# [Action à mener 1]
Reproduisez à l'identique, dans le texte sur le cannabis thérapeutique, le passage qui s'ouvre sur les mots contenant « Le comité scientifique » et se clôt sur « du cannabis thérapeutique. ».
# [Action à mener 2]
Poursuivez la rédaction du texte sur le cannabis thérapeutique à partir de sa dernière phrase.

Le comité scientifique spécialisé temporaire (CSST), chargé par l’Agence nationale de sécurité du médicament et des produits de santé (ANSM) d’évaluer la pertinence et la faisabilité de la mise à disposition du cannabis thérapeutique en France, a mené mardi ses dernières auditions. Les associations de patients, ainsi que les ordres professionnels, devaient s’y prononcer sur le projet de cadre de la phase expérimentale de mise à disposition du cannabis thérapeutique.
Dans l’ensemble, la copie remise par le CSST a été favorablement accueillie. Patrick Baudru, représentant l’association Épilepsie France, s’est ainsi déclaré « très agréablement surpris par la teneur du plan ». Il apprécie notamment le fait que le texte porte sur « le cannabis à spectre complet avec des dosages THC/CBD différents » et pas sur des spécialités ne contenant que du CBD. « Pour certaines formes rares d’épilepsie, le THC est plus indiqué que le CBD », précise-t-il.

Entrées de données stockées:

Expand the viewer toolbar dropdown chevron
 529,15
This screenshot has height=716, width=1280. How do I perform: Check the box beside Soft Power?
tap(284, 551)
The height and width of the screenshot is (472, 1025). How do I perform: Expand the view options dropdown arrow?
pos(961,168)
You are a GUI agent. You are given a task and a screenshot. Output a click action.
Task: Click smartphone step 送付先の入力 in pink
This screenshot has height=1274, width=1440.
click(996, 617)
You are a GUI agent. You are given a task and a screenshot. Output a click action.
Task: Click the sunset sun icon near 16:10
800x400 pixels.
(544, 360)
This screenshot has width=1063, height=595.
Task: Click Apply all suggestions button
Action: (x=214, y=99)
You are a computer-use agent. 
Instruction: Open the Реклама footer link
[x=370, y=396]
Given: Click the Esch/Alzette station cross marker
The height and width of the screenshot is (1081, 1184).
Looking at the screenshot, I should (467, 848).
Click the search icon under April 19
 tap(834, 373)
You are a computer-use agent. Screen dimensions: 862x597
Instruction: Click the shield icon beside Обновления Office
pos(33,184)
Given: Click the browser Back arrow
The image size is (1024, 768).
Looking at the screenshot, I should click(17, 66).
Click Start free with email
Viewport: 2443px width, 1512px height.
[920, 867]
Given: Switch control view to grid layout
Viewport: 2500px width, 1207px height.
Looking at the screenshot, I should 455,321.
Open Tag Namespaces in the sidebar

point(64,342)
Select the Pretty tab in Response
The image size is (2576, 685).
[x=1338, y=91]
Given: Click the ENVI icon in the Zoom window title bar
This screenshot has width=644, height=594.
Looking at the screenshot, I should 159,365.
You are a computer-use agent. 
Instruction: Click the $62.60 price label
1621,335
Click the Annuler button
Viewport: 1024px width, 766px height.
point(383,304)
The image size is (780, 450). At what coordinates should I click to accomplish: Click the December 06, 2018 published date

# [Réponse 1]
Le comité scientifique spécialisé temporaire (CSST), chargé par l’Agence nationale de sécurité du médicament et des produits de santé (ANSM) d’évaluer la pertinence et la faisabilité de la mise à disposition du cannabis thérapeutique en France, a mené mardi ses dernières auditions. Les associations de patients, ainsi que les ordres professionnels, devaient s’y prononcer sur le projet de cadre de la phase expérimentale de mise à disposition du cannabis thérapeutique.

# [Réponse 2]
Mado Gilanton, présidente de l’association APAISER de soutien aux patients atteints de syringomyélie et membre de l’Alliance maladies rares, a pour sa part salué « le courage, la détermination » ainsi que « le sérieux de la démarche » du CSST. Elle s’est également déclarée « très satisfaite du recours au spectre complet du cannabis et de l’absence de formes fumées ». Elle regrette en revanche que seule la sclérose en plaques figure sur la liste des indications retenues par le comité. « Les lésions médullaires, notamment, mériteraient d’y figurer », explique-t-elle.
Une définition trop restrictive ?
Un reproche similaire a été formulé par Fabienne Lopez et Bertrand Rambaud, du collectif alternative thérapeutique ACT. « La majorité de nos adhérents n’entrent pas dans les catégories retenues par le comité, ou ne comprennent pas bien s’ils en font parti », affirment-ils. Le président du CSST, le Pr Nicolas Authier (chef de service du centre d’évaluation et de traitement de la douleur du CHU de Clermont-Ferrand), a répliqué que le comité « a pris soin de décrire des symptômes » dans son projet « plutôt que des maladies précises « , et cela, afin d’ouvrir la prescription à un plus grand nombre de patients.
Primoprescription par les généralistes ?
Tous les intervenants ne sont en revanche pas d’accord sur certains points, comme celui des spécialistes autorisés à prescrire du cannabis thérapeutique. Dans une lettre adressée au CSST, le conseil national de l’ordre des médecins propose que les médecins du premier recours soient impliqués dans la prescription initiale « dès lors qu’il existe une formation et un registre sécurisé, et compte tenu de la démographie médicale et des délais d’accès aux consultations spécialisées ».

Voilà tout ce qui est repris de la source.